In PollySue's I see some little girls walk up to the hat rack and expertly perch complicated hats on their heads, giving their parents a mysterious smile. They don't have to ask which is the right way around, or wether the veil goes over their eyes or their neck. They just know . Other little girls guffaw and point at their reflection as a flowered straw hat is placed upon their heads. "Look how funny I look !"they laugh, and rip the hat off. In the world of hat wearers I fall in the latter category. I was not born to wear hats, and they don't look right on my head, even the straw sunhats I wear at auctions to keep the sun off my face. I am continually aware of this THING on my head that makes me look silly. I am self conscious, I do not see the hat as being a part of me. I would be evicserated by Joan Rivers on the Fashion Police if I tried to walk down the aisle of Westminster Abbey in any hat whatsoever (although she was very hard on the Prime Minister's wife for not wearing a hat.)
I do think that born hat wearers can teach the "scaredey hats" among us a few things about hat panache. One of our regulars here in the shop checks in every week for new hats and approaches the hat rack with gravity and purpose. She always chooses the most interesting, the most colorful and the most elaborate of our hats and places it on her head. With her high cheekbones and regal posture the hat looks just right, as if it were made for her. She repeats this process with almost every hat we have and they ALL look right. They look like part of her personality. How does she do this?
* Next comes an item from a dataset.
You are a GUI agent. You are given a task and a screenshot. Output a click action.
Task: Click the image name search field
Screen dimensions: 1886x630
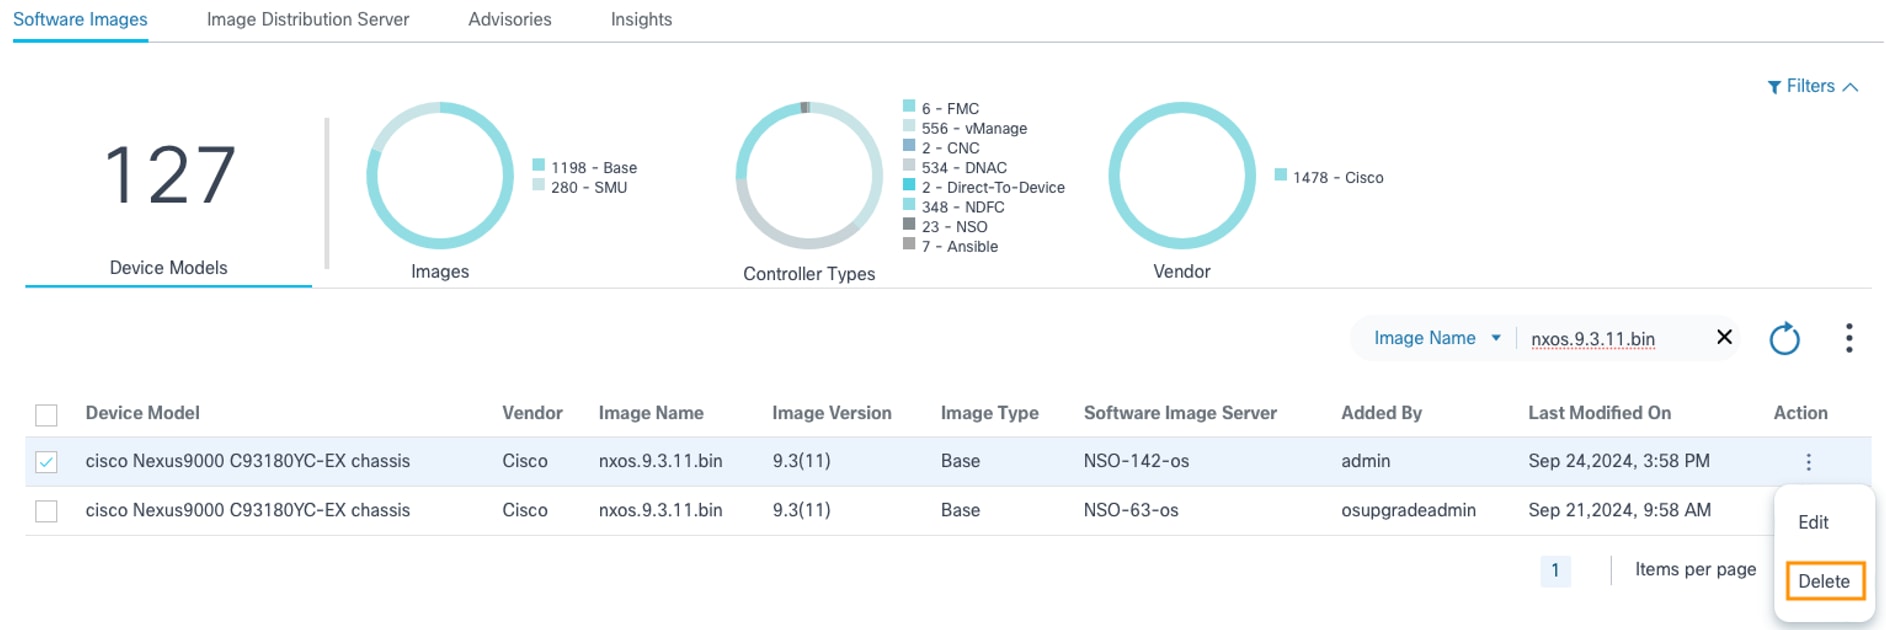pyautogui.click(x=1610, y=339)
I think it is a combination of confidence , poise and that elusive something called glamour that is the very essence of born hatness. It is the thinking that it is perfectly right and natural to turn heads by wearing a hat, no matter for what occasion wether it be digging up tomato plants or attending a society wedding. I also add that born hatness is not confined to women only- there are men who can carry off a top hat or a straw boater with equal ease. One boy of about ten walked by my desk wearing a fedora that looked so much a part of him I assumed he came in wearing it. It was only when he handed me some money that I found out it was ours. His mother later told me that he wore it to school all week and wouldn't even take it off at home.
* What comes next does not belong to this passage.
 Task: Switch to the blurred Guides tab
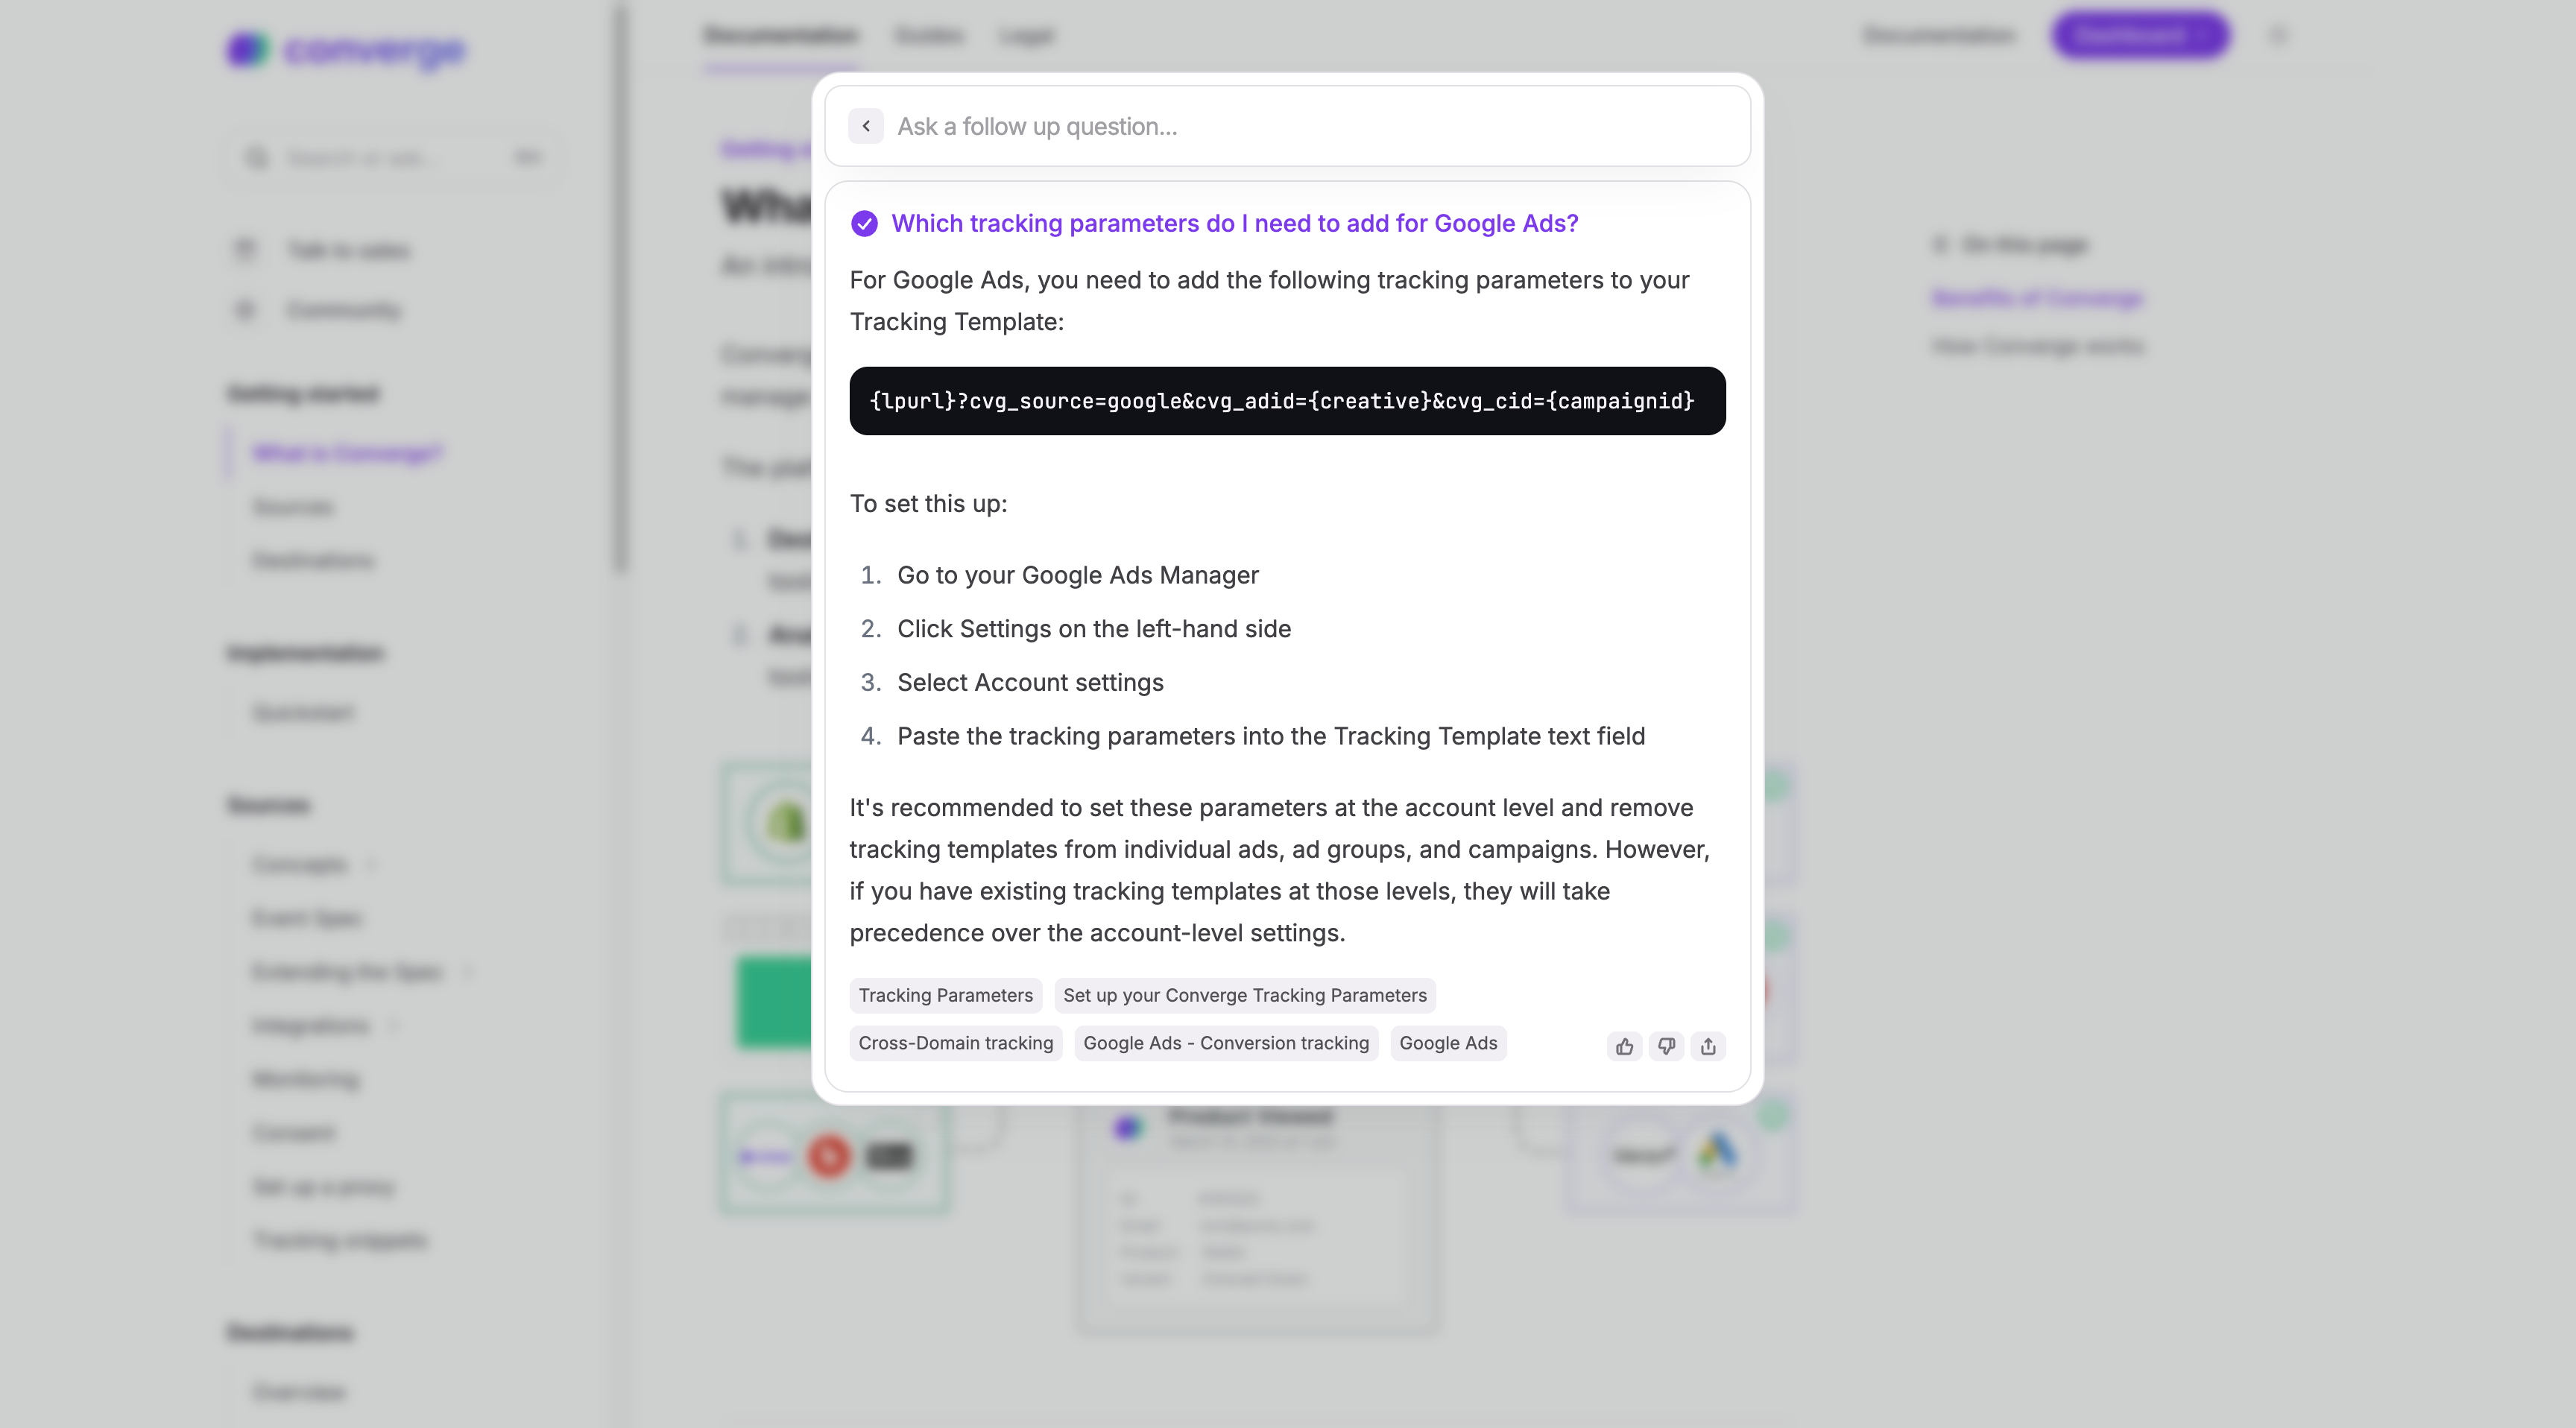tap(928, 36)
As a non hat type person I have one story that can give hope to other non hat people. Deep inside an old paper bag at the auction I go to I pulled out a charming 1920's cloche hat. It was made of ivory silk with a tangerine silk band. I put it on my head and unsually for me, it fit perfectly. I bought the hat and took it home, knowing that the brown rust spots on it made it unsellable. Still, when I put it on I felt different, more glamourous, as if I was on my way to some champagne summer garden party filled with interesting and beautiful people. Perhaps with non hat people it was just a matter of findinig that elusive one hat that fits your personality- that feels like you, not like something foriegn on top of your head. I certainly couldn't compete with Kate Middleton or the Queen of England or my best hat customer. But I could say, without irony, this hat, c'est moi.